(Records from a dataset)
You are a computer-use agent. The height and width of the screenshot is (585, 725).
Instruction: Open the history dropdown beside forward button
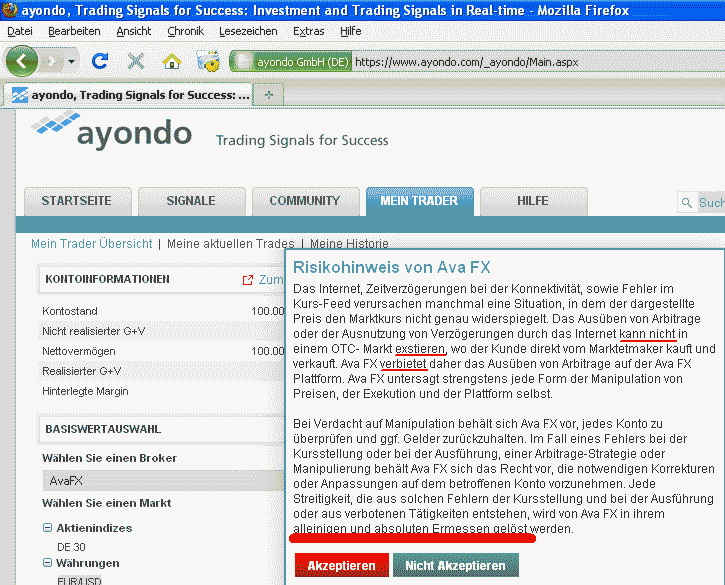tap(72, 62)
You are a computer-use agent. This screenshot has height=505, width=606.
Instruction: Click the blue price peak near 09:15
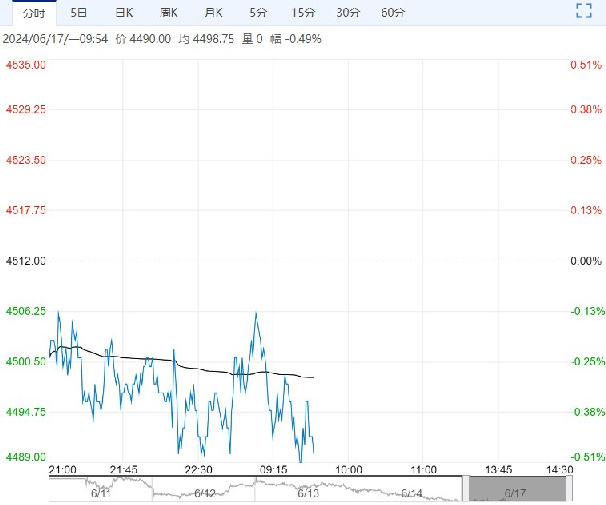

- [Exercise]:
Give the number of lines in the records above in which the word "width" appears. Include no other text.

- [Your solution]:
2